Kuzenime Tevrat’ı ve Yahudi inancını keşfetmenin benim için ne kadar önemli olduğunu anlattım. Hissiyatım bir anda çok yoğunlaşmıştı. Tevrat’ın, yalnızca eski zamanlardan kalma bir metin olmanın ötesinde, bugüne kadar yaşayan bir miras, bir öğreti olduğunu fark ettim. Kitabın içinde her bir satırın anlamı, bir insanın kalbinde ve zihninde canlanıyordu. Her şeyin bir anlamı vardı. O an, bir yerde kaybolmuş gibi hissederken, birden her şeyin yerine oturduğunu düşündüm.

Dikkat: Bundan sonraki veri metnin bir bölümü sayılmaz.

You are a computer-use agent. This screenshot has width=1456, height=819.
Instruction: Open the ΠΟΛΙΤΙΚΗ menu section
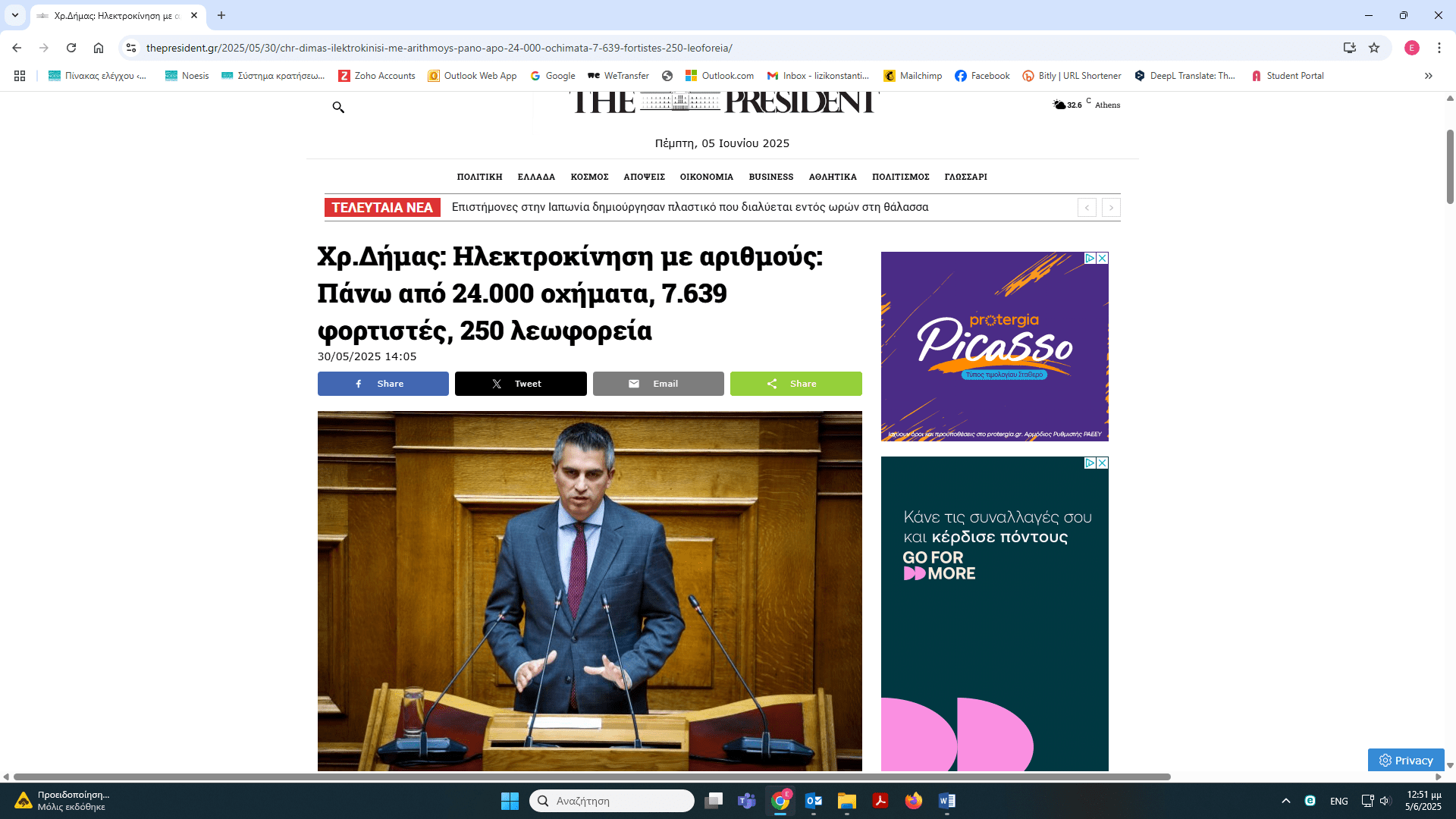click(x=479, y=177)
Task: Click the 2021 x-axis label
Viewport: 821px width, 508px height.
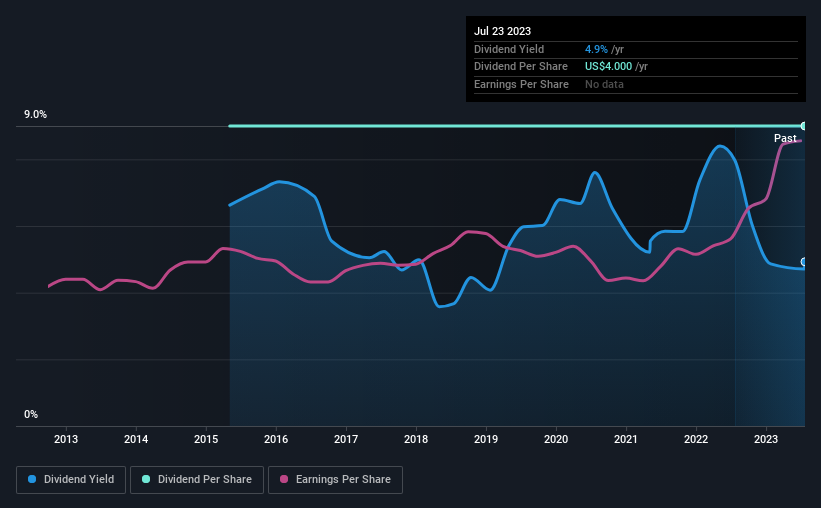Action: [x=626, y=439]
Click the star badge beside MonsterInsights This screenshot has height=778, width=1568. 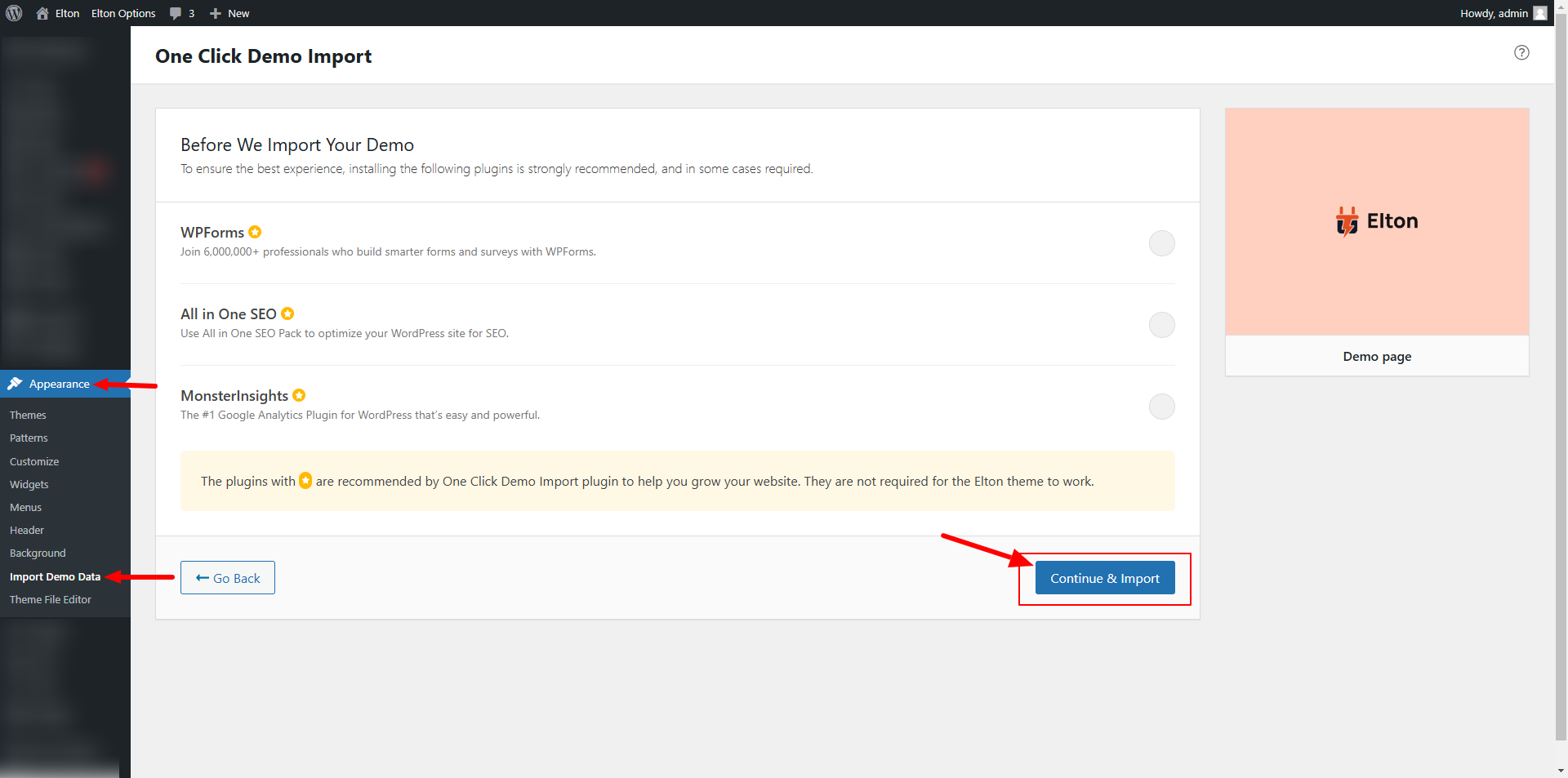299,395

Mesih ve Yahudi İnancının Geleceği

İman esaslarından bir diğeri, Yahudi halkının beklediği Mesih’tir. Yahudi inancına göre, bir gün Tanrı, halkını kurtaracak ve tüm dünyayı adaletle yönetecek olan Mesih’i gönderecekti. Bu, benim için oldukça ilginçti. Hepimizin bir kurtarıcıya, bir umut ışığına ihtiyacı vardır. Belki de bu yüzden, bu kavram beni bu kadar etkiledi. İnsanların Tanrı’dan beklediği, sadece sonsuz bir kurtuluş değil, aynı zamanda dünyada daha iyi bir yaşam da olabilir.

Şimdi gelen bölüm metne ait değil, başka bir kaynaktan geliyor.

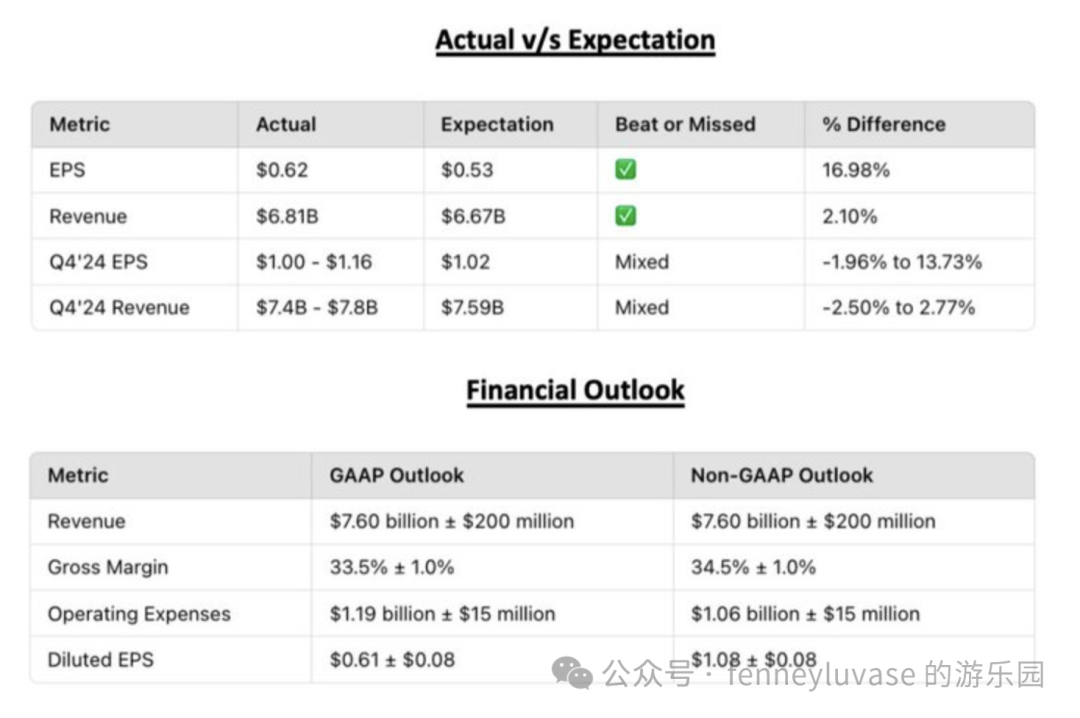Select the "Gross Margin" row label
Image resolution: width=1080 pixels, height=718 pixels.
108,567
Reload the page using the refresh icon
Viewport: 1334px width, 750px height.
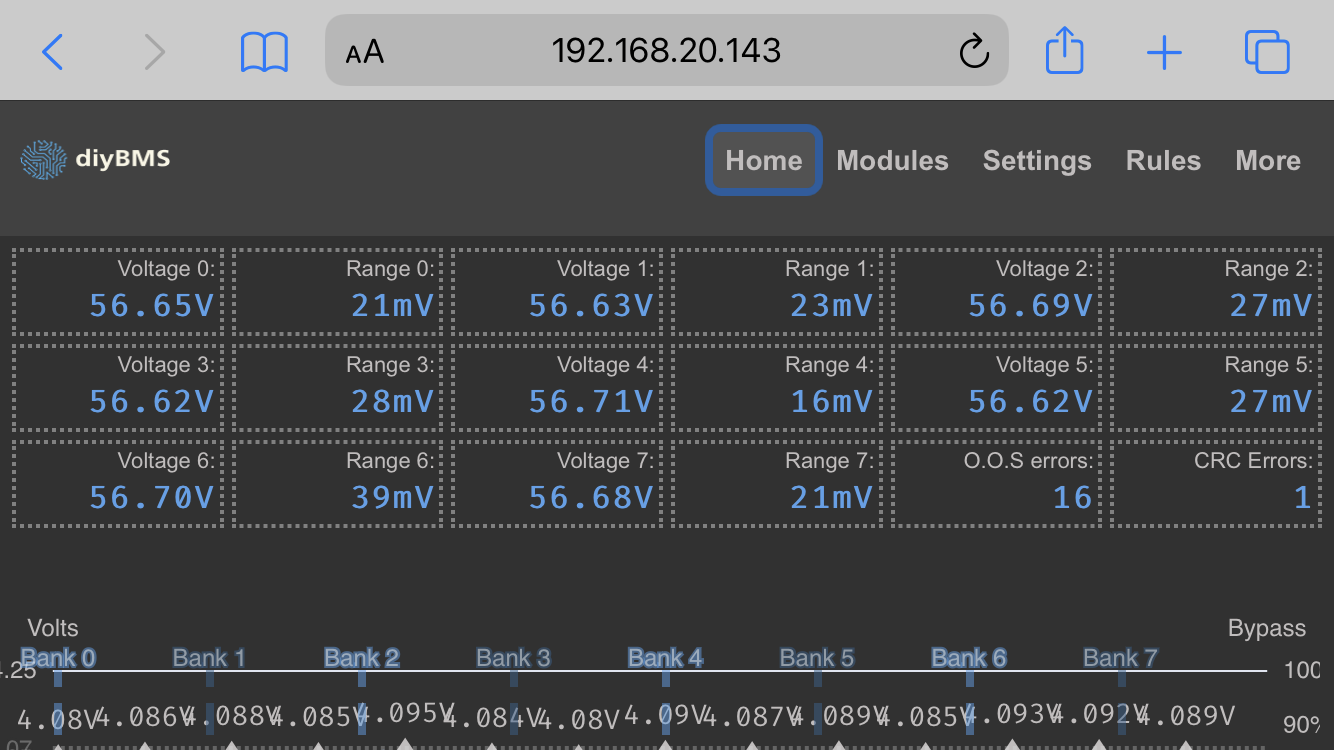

Kuzenim, “Gerçekten böyle bir şey mümkün mü?” diye sorduğunda, kalbim bir an çarptı. Bu soruya kesin bir cevap vermek ne kadar zordu. Ancak o anda şunu fark ettim: Mesih’e inanmak, geleceğe dair umut beslemek, insanın içindeki en derin duyguları harekete geçiriyordu. Yahudi inancındaki Mesih, insanları sadece dünyevi değil, manevi olarak da kurtarmak için beklenen bir figürdü. O an, içimde bir umut yeşermeye başladı. Belki de bu inanç, yalnızca bir dinin değil, bir halkın, bir toplumun yaşama tutunma biçimiydi. Geleceğe dair inanç ve umut, aslında insanın kendini yeniden keşfetmesiydi.

Bir Kapanış

Sohbetin sonunda, kuzenimle vedalaştık. Ancak o an, Yahudi inançlarına dair düşündüğüm her şeyle birlikte, içimde bir umut hissi vardı. Herkesin bir inanç sistemine, bir dayanağa ihtiyacı olduğunu düşündüm. Benim için önemli olan, birinin inancını sorgulamak değil, bir insanın inancının ona nasıl güç verdiğini görmekti. Yahudiliğin iman esaslarını bir kez daha düşününce, belki de bu düşünceler bana bir şeyler katmıştı. Hem içsel hem de dışsal dünyada derinleşmek, her şeyin birbirine bağlı olduğunu görmek… Bunu anlamak, inanmak, bir şekilde kaybolan her şeyin tekrar bulunabileceğini hissetmekti.

Bir yanıt yazın

E-posta adresiniz yayınlanmayacak. Gerekli alanlar * ile işaretlenmişlerdir

şişli escort
Sitemap
403 Forbidden

403

Forbidden

Access to this resource on the server is denied!